I've seen foliation used in the context of "foliation of spacetime" here and elsewhere in papers and such. Generally defined in reference to a "sequence of spatial hypersurfaces." But I don't know what that means either.
Again, I can imagine what these terms mean because of the English language meaning of the words. But what do these mean specifically in reference to the physics of spacetime?
If you want to solve equations of motion to describe the time evolution of a system, either classically or quantum mechanically, you need to impose initial condition at one point in time, and then under some conditions the entire evolution of the system (forward and backwards) is determined. This is the type of things physicists do all the time.
Now, general relativity is a theory of spacetime, so it is not clear that any spacetime manifold will have well-defined evolution of the sort I described, where the conditions at a spatial slice at one point in time (called Cauchy surface) determines the system everywhere. For that to be true there has to be a way to separate what is the time direction at every point in spacetime.
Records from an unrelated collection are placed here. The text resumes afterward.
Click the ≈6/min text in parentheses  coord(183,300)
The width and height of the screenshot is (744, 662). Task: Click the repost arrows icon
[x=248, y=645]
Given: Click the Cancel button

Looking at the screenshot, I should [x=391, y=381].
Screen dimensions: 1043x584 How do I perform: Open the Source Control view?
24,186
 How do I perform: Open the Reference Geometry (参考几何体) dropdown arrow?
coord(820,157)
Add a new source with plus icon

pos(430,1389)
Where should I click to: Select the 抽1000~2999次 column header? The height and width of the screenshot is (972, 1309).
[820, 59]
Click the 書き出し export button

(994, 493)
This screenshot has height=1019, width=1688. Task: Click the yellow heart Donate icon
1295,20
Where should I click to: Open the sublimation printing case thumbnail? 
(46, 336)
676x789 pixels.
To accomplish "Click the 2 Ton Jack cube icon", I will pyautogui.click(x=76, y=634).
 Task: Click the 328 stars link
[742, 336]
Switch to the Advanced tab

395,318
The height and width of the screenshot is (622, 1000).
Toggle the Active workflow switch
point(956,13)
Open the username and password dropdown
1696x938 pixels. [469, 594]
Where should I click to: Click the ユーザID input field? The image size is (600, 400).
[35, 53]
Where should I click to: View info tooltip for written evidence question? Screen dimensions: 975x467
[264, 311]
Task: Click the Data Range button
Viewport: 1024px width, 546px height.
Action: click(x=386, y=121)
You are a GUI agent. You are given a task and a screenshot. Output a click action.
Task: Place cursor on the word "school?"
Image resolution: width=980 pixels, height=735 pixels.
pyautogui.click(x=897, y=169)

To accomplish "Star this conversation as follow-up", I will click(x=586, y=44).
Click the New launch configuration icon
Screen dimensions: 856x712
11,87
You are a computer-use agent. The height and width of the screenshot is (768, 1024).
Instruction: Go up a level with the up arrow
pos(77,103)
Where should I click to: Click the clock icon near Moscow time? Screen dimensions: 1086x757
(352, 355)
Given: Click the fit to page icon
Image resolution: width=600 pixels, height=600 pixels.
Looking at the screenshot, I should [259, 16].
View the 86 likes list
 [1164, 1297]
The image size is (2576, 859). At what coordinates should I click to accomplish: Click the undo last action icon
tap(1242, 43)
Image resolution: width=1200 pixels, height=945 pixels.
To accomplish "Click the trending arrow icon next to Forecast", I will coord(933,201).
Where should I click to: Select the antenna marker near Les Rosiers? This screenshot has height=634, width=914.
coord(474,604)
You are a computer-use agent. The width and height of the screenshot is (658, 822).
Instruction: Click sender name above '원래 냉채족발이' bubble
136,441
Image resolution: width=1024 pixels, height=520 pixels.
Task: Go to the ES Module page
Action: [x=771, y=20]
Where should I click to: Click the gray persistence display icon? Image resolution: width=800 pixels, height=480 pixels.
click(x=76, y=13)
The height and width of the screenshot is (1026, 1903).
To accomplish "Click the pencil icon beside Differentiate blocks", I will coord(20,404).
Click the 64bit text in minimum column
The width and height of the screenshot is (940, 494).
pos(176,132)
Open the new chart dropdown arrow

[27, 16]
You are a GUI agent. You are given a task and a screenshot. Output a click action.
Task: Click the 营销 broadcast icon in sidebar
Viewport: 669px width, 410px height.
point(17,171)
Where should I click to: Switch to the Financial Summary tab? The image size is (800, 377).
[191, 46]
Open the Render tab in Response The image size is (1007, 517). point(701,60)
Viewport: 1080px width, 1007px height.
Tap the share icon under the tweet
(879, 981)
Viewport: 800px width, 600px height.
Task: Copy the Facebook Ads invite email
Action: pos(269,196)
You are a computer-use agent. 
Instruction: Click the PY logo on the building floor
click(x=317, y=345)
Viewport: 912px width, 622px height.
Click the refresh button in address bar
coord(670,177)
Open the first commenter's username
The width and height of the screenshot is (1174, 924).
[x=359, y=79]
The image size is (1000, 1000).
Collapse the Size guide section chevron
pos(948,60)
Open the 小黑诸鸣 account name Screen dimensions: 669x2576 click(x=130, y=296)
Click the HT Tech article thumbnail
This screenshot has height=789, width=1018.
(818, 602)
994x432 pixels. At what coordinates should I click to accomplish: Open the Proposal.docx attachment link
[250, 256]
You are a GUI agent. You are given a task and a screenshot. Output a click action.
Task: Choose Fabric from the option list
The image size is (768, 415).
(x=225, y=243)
If this can be done you express the spacetime as a series of spatial slices which evolves in time (called foliation of spacetime), and you have now a problem which amounts to describing how those spatial slices evolve, which is a traditional initial value problem which physicists know and love. Manifolds for which this can be done are called globally hyperbolic, and those are the ones which are easier to discuss, though there are well-known examples of spacetimes which are not globally hyperbolic.
Once you find one way to do it, one "foliation" of spacetime, usually there are many other ways, but the difficulty is usually in finding one way that works everywhere (it is always possible to do that separation only in some region of spacetime, but that exercise is not useful since you want to predict what happens everywhere, at any point in time).
The easiest answer is that it just means a surface of constant $t$.
Now, this isn't completely trivial like that, because, in general relativity, there are many possible choices of $t$ one can make. For instance, take the Minkowski 2-plane, with coordinates $(t,x)$.
Certainly, one foliation of this surface would be saying that you just pick every $t=$constant surface. But, you have an infinity of more exotic choices, such as $t=\sin (x)+$cosntant, where each value for the constant picks a different surface.
Why do we do this? The basic idea is to go and break up the notion of spacetime into a space with time evolution. This is especially relevant if we're doing something like setting up two black holes as an initial condition, and then seeing what happens when we let them interact with each other.